Normally, any VMs that are NVIDIA vGPU enabled have to be manually migrated with manual vMotion if a host is placed in to maintenance mode, to evacuate the host. While we may have grown accustomed to this, there is a better way, with vGPU Enabled VM DRS Evacuation during Maintenance mode!
A new feature that was introduced with vSphere 7.0 U3f, was the ability to configure and allow automatic vMotion of VMs with vGPUs, meaning that DRS can now migrate your VDI and AI/ML vGPU enabled workloads when hosts are placed in to maintenance mode. This also allows you to streamline remediation with vLCM when updating vGPU enabled hosts running vGPU enabled VMs.
Additionally, as of vSphere 8.0 U2, DRS can now estimate the STUN times required for vMotion of vGPU enabled VMs, and control whether automatic DRS vMotion’s are allowed. This STUN time limit can be set buy an administrator.
Enable automatic vMotion evacuation of vGPU enabled VMs
To enable the automatic vMotion of vGPU enabled VMs on your vSphere Cluster:
- Navigate to your vSphere Cluster.
- Click on the “Configure” Tab, and then select “vSphere DRS”, and click “Edit”.
- Navigate to the “Advanced Options” tab.
- Add “VgpuMMAutomationTimeoutSecs” and set to “-1”.
After performing the above, when you place a host with vGPU enabled Virtual Machines in to Maintenance Mode, vSphere DRS will evacuate and migrate the VMs to other hosts in the cluster that have the required hardware.
If you attempt to place a host in to Maintenance Mode without enabling automatic vMotion of vGPU enabled VMs, it will fail with the error: “
DRS failed to generate a vMotion recommendation for a virtual machine on a host entering Maintenance Mode“.
Enable and Configure vGPU STUN Time Estimate and Limits
If you are running vSphere 8U2 or higher, you can enable vGPU STUN time estimation and limits for DRS on the vGPU enabled cluster. Similar to the instructions above, we can add and configure two variables to the vSphere DRS cluster “Advanced Options”.

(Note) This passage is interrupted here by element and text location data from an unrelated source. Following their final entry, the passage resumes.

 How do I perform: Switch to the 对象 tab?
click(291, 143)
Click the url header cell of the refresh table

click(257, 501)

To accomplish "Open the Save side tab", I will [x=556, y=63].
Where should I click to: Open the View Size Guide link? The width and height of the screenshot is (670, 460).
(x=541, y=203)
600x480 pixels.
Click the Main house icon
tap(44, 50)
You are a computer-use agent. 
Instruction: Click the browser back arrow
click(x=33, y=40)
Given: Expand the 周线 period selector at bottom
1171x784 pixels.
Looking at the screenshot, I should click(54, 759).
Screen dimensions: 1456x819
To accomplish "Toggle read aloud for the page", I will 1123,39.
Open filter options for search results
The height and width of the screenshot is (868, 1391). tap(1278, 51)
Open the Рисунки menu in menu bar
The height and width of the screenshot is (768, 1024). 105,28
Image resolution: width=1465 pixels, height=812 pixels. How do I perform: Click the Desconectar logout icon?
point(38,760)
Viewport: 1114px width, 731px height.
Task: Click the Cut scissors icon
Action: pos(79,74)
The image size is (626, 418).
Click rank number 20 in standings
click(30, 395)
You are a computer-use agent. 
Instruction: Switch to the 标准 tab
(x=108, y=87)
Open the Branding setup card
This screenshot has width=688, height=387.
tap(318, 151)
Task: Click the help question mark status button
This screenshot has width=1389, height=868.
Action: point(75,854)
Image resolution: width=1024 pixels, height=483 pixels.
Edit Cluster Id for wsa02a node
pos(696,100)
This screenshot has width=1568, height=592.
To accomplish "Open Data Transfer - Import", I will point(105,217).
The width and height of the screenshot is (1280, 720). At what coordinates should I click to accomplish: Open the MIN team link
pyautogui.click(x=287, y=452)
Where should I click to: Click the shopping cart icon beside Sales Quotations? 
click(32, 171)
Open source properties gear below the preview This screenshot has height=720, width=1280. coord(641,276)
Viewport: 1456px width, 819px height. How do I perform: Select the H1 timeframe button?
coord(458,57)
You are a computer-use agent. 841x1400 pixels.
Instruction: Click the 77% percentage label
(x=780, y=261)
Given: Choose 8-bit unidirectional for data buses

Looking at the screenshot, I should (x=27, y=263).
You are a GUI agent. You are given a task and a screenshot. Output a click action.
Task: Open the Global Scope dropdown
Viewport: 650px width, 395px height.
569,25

To enable STUN time estimation, add
PassthroughDrsAutomation and set to “1”.
To override the default vMotion STUN time limit of 100 seconds, add
VmDevicesStunTimeTolerated and set it to your preferred maximum number of seconds. Alternatively, you can set this limit Per VM by navigating to the VM in vSphere and adding this variable under the “VM Options” “Advanced Settings” section.